Резерфорд немного наклонился. В голове у него закружилось. Наконец! Это случилось! Его борьба не напрасна. Он выиграл. Он может ехать куда угодно, и делать все, что угодно.
Как ни странно, мечты его вели не в Англию, а в «Алькала».
Постановка не подвела. Успех был оглушительный. Если быть до конца честными, конечно, в первую очередь это был персональный успех Уинфреда. Все были единодушны — роль подходила к нему как перчатка. Даже
В день премьеры он вернулся домой поздно. Он хотел улизнуть пораньше, чтобы повидать Пегги, но Найт, который был в одном из своих бесшабашных настроений, просто схватил его за руку и не позволил уйти. Он остался на шумный и бессмысленный ужин, где каждый поздравлял каждого. Люди, с которыми он никогда не встречался, сердечно пожимали ему руку; кто-то, несмотря на тщетные усилия остальных, произнес тост в его честь. Он сидел за столом, сбитый с толку и никак не проник&1ся настроением собравшихся. Ему хотелось видеть Пегги. Его утомлял весь этот шум. Ох, думал он, как бы извиниться и потихоньку уехать в «Алькалу»! Ему надо было подумать и попытаться понять, что же с ним произошло.

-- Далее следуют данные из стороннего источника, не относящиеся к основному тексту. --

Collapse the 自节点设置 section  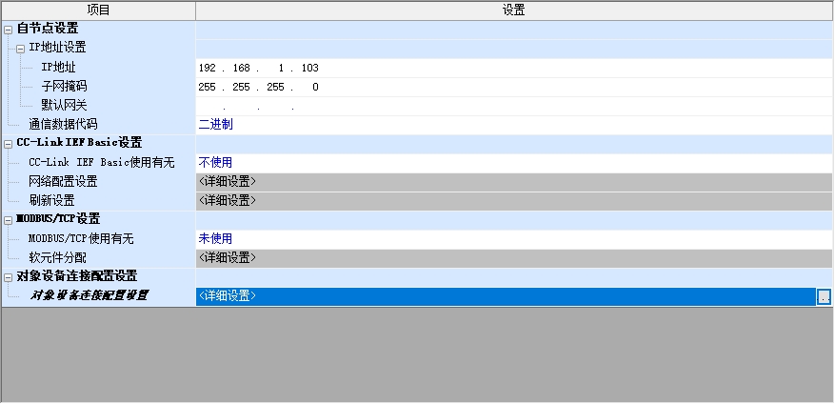[9, 30]
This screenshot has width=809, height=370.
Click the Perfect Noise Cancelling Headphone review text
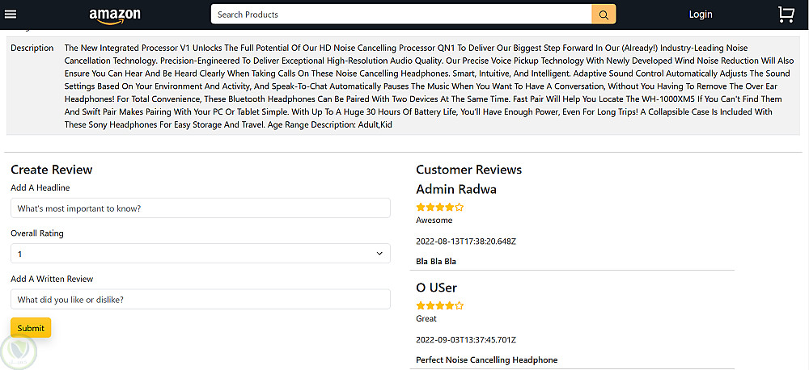click(486, 359)
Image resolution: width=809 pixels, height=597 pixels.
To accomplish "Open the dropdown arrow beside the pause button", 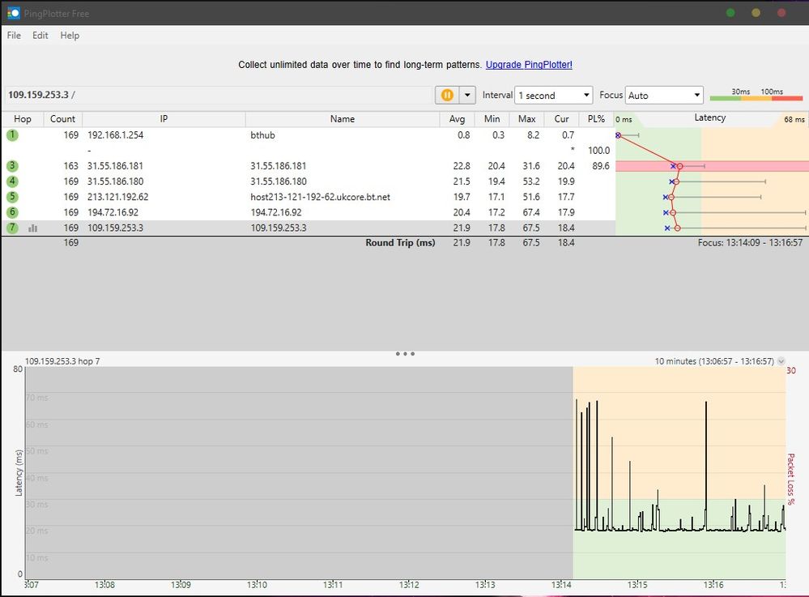I will click(466, 96).
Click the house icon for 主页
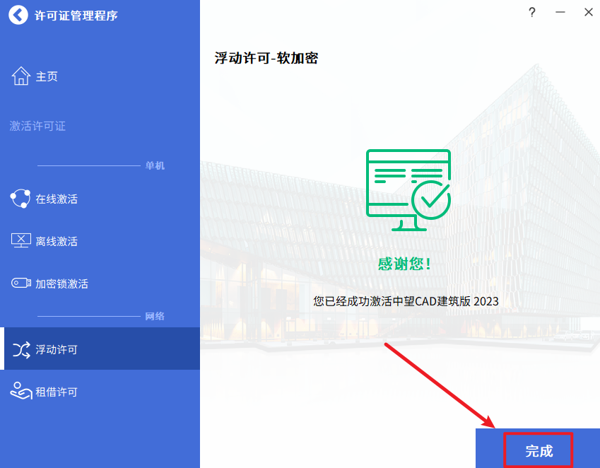Viewport: 600px width, 468px height. [x=20, y=76]
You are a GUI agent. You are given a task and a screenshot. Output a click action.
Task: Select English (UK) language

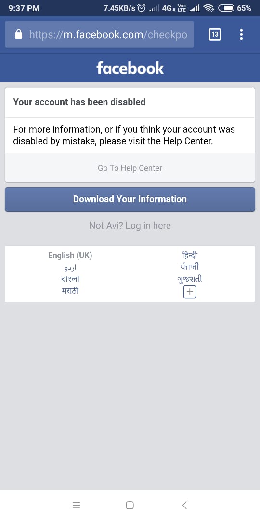(x=70, y=255)
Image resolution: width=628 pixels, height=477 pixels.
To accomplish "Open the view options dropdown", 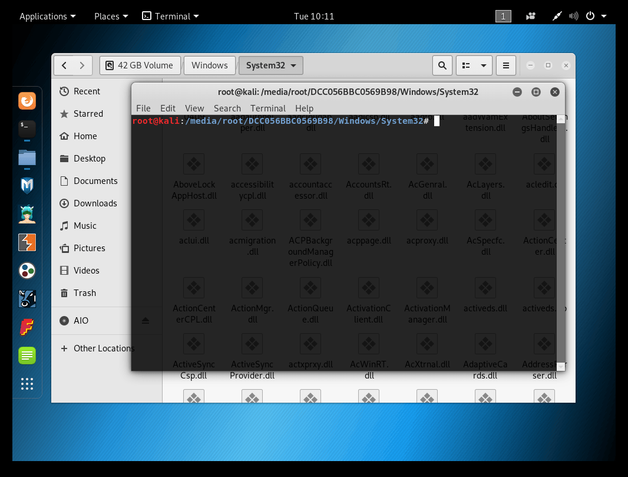I will coord(474,65).
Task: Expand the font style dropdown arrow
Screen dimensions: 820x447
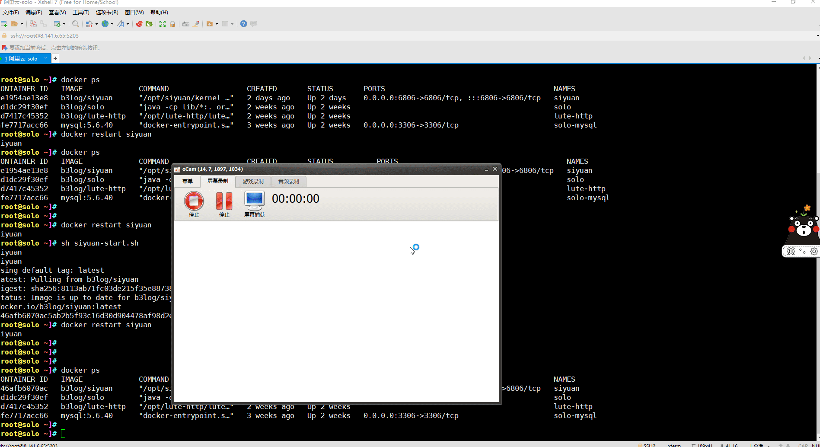Action: (128, 24)
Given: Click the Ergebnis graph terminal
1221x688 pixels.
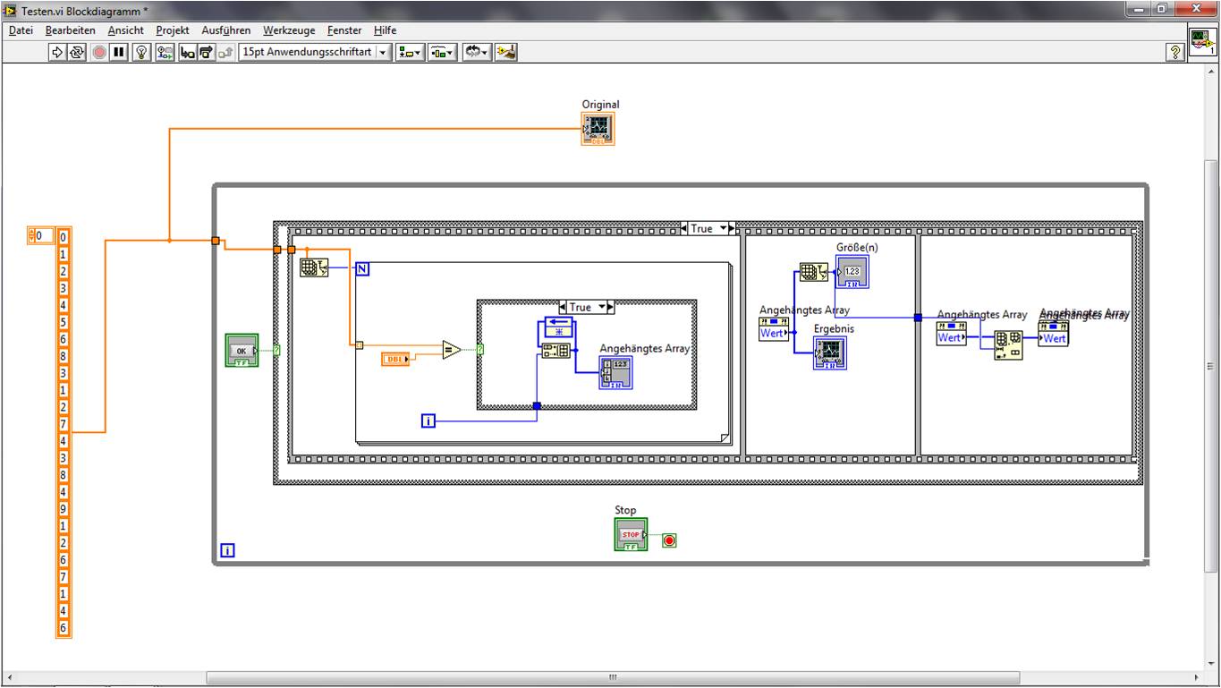Looking at the screenshot, I should [830, 352].
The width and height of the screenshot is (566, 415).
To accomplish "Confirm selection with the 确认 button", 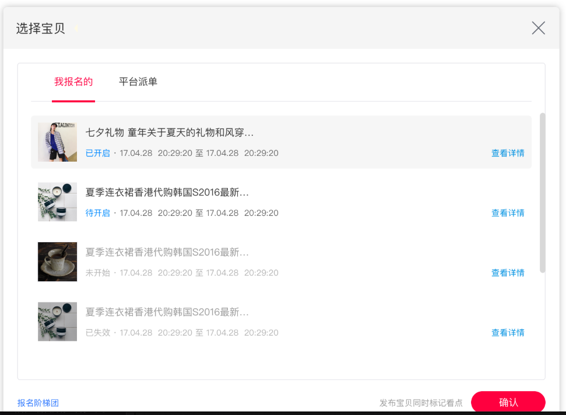I will (508, 402).
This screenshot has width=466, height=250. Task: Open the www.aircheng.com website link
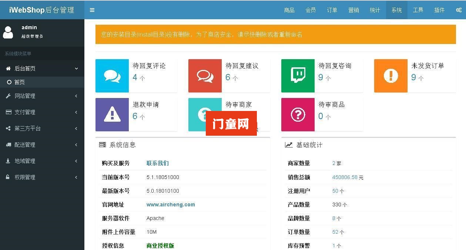[x=171, y=205]
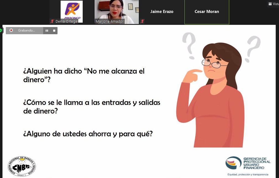279x178 pixels.
Task: Click the grid layout icon beside Vista
Action: 270,3
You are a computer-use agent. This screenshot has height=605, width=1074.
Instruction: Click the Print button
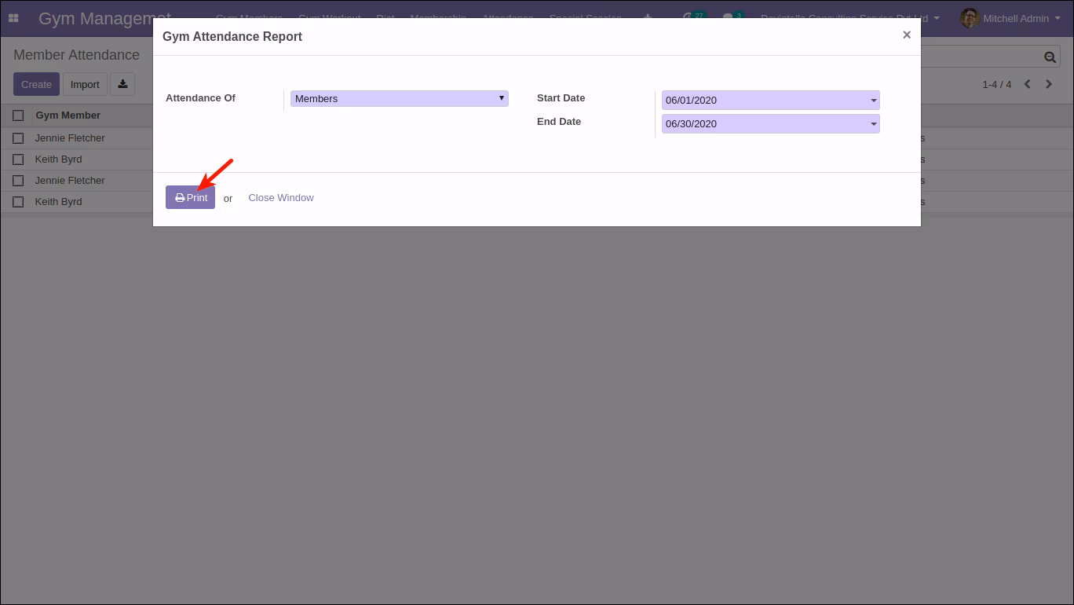(x=190, y=197)

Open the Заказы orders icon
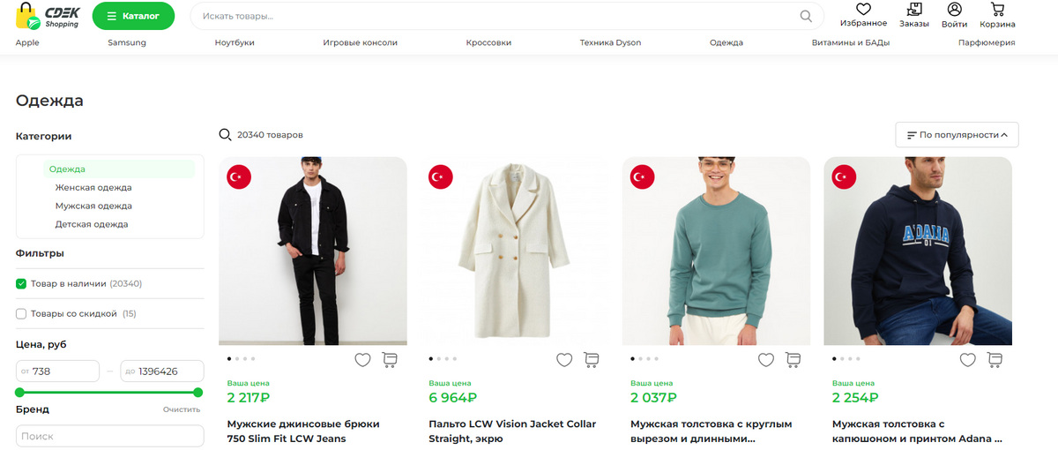[913, 10]
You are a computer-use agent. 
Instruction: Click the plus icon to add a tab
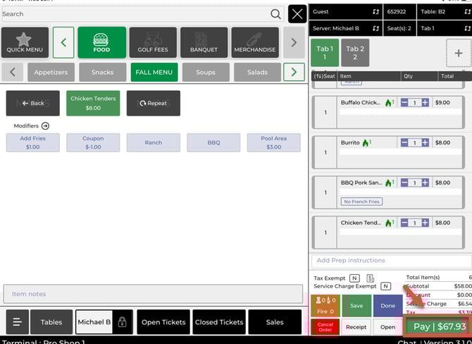pyautogui.click(x=459, y=53)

Наконец, вечеринка закончилась бурными рукопожатиями, во время которых ему удалось ускользнуть от Уинфреда, хотя тот собирался увезти его в клуб. Выбравшись, он решил прогуляться пешком по Бродвею.
Когда он добрался до «Алькалы», было совсем поздно. В его комнате горел свет. Пегги ждала новостей.
Увидев его, она спрыгнула со стола и побежала навстречу.
— Ну, как? — спросила она.
Он сел в кресло и вытянул вперед ноги.
— Успех. Невероятный успех. Пегги захлопала в ладоши.
— Это же здорово, Джордж! Я так и знала! Расскажи, как что было. Уинфред хорош?
— Да он весь спектакль и сделал. Остальным и места не осталось.
Он встал и положил руки ей на плечи:
— Пегги, старушка, я не знаю, что сказать. Ты сама прекрасно знаешь, что успехом я полностью обязан тебе. Если бы не ты…
Пегги засмеялась:
— Ой, да перестань! Не смейся надо мной. Похожа я на маститого драматурга? Ну, нет! Я очень рада, что у тебя получилось, но не приписывай мне лишнее. Я вообще ничего не делала.
— Ты сделала все!
— Нет, не я. Ну, давай, не будем ссориться. Расскажи, как все прошло. Много было поздравлений?
Он рассказал ей, что и как с ним сегодня приключилось. Когда он закончил, наступило молчание.
— А теперь, ты, наверное, очень скоро покончишь со всем этим? — наконец спросила Пегги. — Теперь ты можешь ехать домой. Вернешься к своим курам и коровам, да?
Он не ответил. Он задумчиво уставился в пол и, казалось, не слышал вопроса.
— Наверное, эта девушка будет рада тебя увидеть, — продолжала Пегги. — Завтра же ты пошлешь ей телеграмму. А потом вы поженитесь и будете жить в этом нелепом домишке и… — она прервала себя на полуслове, как будто бы ей что-то попало в горло. — Джордж, — прошептала она, — будет жаль, если ты уедешь, Джордж.